Although Foucault is well known for his musings on the constructed nature of reality, Jean Baudrillard is our most systematic theorist of simulated worlds. His most famous concept is the simulacrum, i.e., the endless repetition of copies with no originals. Contemporary culture, according to Baudrillard, consists of the free exchange of signs without any referents. In earlier stages of Western culture the place of the referent was occupied by nature–raw materials and direct industrial production (e.g., turning raw rubber into tires), as well as artisan and craft modes of production. Now cultural products refer to nothing more than the circulation of commodities in late capitalism.

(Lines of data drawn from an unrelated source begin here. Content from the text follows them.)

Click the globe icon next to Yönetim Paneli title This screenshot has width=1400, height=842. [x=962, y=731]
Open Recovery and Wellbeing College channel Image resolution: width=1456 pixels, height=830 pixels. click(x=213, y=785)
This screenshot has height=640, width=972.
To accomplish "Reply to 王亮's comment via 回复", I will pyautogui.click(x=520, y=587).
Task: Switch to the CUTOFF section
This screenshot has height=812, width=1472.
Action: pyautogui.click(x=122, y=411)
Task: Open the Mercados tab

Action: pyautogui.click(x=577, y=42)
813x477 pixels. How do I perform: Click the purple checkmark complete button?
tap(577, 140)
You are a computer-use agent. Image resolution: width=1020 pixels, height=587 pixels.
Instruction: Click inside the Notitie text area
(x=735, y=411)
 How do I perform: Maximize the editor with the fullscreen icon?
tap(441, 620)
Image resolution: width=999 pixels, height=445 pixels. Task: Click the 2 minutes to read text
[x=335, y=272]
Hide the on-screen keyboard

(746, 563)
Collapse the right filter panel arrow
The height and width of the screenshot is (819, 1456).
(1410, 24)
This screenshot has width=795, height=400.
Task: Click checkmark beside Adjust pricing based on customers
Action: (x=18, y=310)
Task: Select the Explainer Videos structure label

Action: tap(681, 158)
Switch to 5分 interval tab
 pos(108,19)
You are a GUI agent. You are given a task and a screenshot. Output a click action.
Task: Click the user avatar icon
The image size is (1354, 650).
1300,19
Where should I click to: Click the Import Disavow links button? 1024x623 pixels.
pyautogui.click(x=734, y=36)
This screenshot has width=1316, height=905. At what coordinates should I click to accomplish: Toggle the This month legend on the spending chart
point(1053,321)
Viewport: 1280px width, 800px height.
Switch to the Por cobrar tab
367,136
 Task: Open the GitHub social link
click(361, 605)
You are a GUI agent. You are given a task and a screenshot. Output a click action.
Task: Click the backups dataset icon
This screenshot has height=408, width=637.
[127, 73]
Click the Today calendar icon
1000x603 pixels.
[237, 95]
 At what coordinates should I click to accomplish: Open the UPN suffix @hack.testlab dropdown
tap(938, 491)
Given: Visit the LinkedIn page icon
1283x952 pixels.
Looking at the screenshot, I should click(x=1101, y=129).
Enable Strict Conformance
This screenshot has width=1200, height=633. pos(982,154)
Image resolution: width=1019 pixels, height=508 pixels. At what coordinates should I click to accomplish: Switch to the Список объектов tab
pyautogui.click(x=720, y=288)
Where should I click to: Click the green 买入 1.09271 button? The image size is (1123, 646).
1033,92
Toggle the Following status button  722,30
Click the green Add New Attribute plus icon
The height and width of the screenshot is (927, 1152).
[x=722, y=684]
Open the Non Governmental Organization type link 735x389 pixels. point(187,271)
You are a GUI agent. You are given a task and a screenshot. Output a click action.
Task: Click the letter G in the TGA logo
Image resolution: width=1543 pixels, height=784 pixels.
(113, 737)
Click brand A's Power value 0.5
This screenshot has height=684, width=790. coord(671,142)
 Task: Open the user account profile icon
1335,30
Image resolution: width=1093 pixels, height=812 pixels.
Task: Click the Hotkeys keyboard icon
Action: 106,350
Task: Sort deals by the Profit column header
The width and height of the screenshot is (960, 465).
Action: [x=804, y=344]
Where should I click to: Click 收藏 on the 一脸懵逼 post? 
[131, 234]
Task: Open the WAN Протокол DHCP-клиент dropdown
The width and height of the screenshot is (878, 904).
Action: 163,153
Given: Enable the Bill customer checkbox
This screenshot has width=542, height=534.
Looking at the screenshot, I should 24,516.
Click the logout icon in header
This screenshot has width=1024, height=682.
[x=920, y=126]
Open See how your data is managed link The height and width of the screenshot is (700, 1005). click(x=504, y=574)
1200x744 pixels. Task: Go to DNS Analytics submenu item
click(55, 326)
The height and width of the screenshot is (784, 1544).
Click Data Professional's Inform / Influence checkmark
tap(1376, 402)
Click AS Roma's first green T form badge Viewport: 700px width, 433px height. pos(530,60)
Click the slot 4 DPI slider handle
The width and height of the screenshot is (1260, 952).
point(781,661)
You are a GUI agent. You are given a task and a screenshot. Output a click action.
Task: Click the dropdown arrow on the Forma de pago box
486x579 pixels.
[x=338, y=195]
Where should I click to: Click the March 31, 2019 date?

The recent housing boom saw a new phenomenon: flipping a house. At one time a private home was a middle class person’s last tie to a specific territory, a small, but very specific slice of nature. During the housing boom the home became just another commodity to be bought and sold on a global scale. The "California Dream" is now the LA housing market, where one’s mortgage starts off as a signed contract but quickly ends up as a chit in some vast investment portfolio in New York, Paris, Frankfurt, or Tokyo. The tangible reality of the home, where Bachelard tells us houses our daydreams, is like the bodies suspended in liquid in The Matrix: just a husk, its intrinsic value is determined in some obscure and complex marketplace few people truly understand. Life in today’s real estate market is a gut-wrenching experience that may very well account for the intuitive sense that somebody out there is controlling our lives, and doesn’t really care what happens so long as the lindens pile up.